As genetics advance it is becoming clear that an individual’s genes are only a part of the story. The same genes may be expressed in many different ways. And how a gene or a group of genes are expressed depends upon environmental and other triggers which are yet to be fully understood. Your genes may be your blueprint but you are what the manufacturer then produces depending upon the materials and resources available to him. In fact “blueprint” may not be the best analogy since a “blueprint” today may well even define the method of manufacture to be followed and the materials to be used. A set of genes being a “pattern” to follow may be a better representation. How the pattern is read and put into effect then determines the final product.

David Dobbs has an interesting article about how the simplistic view of the all-determining gene is changing.

… The grasshopper, he noted, sports long legs and wings, walks low and slow, and dines discreetly in solitude. The locust scurries hurriedly and hoggishly on short, crooked legs and joins hungrily with others to form swarms that darken the sky and descend to chew the farmer’s fields bare.

Related, yes, just as grasshoppers and crickets are. But even someone as insect-ignorant as I could see that the hopper and the locust were wildly different animals — different species, doubtless, possibly different genera. So I was quite amazed when Rogers told us that grasshopper and locust are in fact the same species, even the same animal, and that, as Jekyll is Hyde, one can morph into the other at alarmingly short notice. 

Not all grasshopper species, he explained (there are some 11,000), possess this morphing power; some always remain grasshoppers. But every locust was, and technically still is, a grasshopper — not a different species or subspecies, but a sort of hopper gone mad. If faced with clues that food might be scarce, such as hunger or crowding, certain grasshopper species can transform within days or even hours from their solitudinous hopper states to become part of a maniacally social locust scourge.

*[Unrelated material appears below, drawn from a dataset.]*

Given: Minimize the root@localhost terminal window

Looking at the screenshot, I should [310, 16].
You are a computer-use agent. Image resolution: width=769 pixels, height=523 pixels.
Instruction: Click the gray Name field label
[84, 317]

They can also return quickly to their original form.

In the most infamous species, Schistocerca gregaria, the desert locust of Africa, the Middle East and Asia, these phase changes (as this morphing process is called) occur when crowding spurs a temporary spike in serotonin levels, which causes changes in gene expression so widespread and powerful they alter not just the hopper’s behaviour but its appearance and form. Legs and wings shrink. Subtle camo colouring turns conspicuously garish. The brain grows to manage the animal’s newly complicated social world, which includes the fact that, if a locust moves too slowly amid its million cousins, the cousins directly behind might eat it.

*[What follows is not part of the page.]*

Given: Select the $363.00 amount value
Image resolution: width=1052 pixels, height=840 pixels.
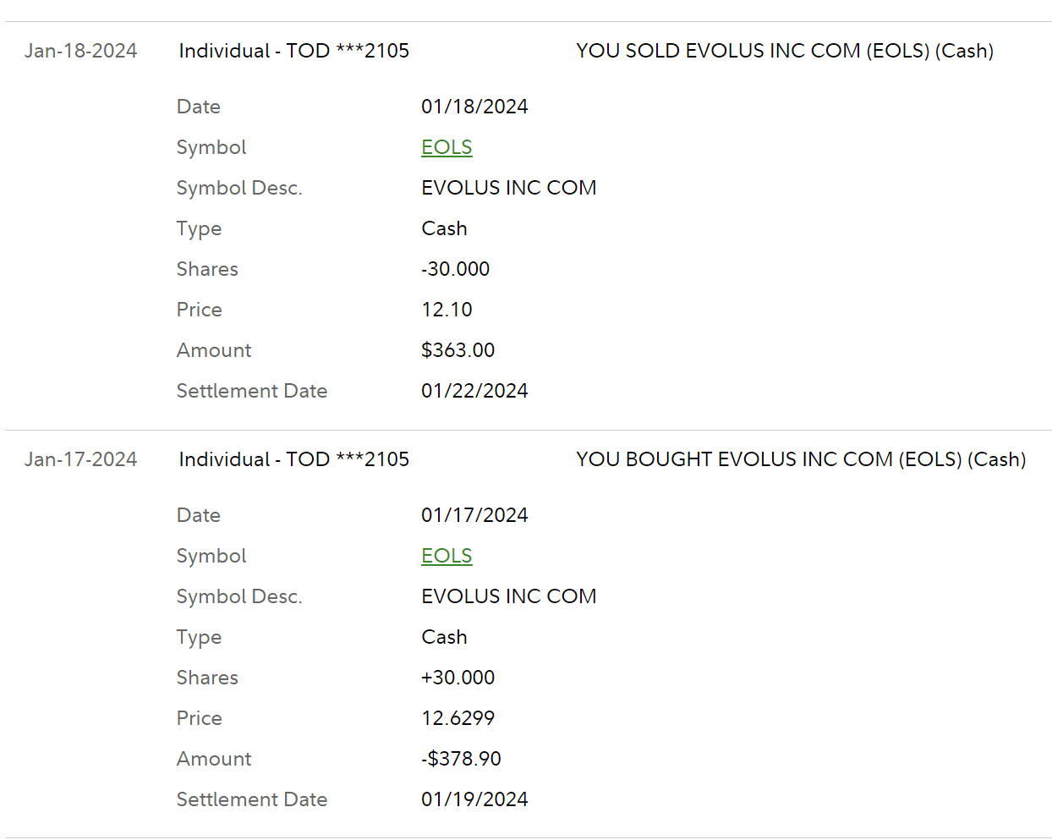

How does this happen? Does something happen to their genes? Yes, but — and here was the point of Rogers’s talk — their genes don’t actually change. That is, they don’t mutate or in any way alter the genetic sequence or DNA. Nothing gets rewritten. Instead, this bug’s DNA — the genetic book with millions of letters that form the instructions for building and operating a grasshopper — gets reread so that the very same book becomes the instructions for operating a locust. Even as one animal becomes the other, as Jekyll becomes Hyde, its genome stays unchanged. Same genome, same individual, but, I think we can all agree, quite a different beast. ….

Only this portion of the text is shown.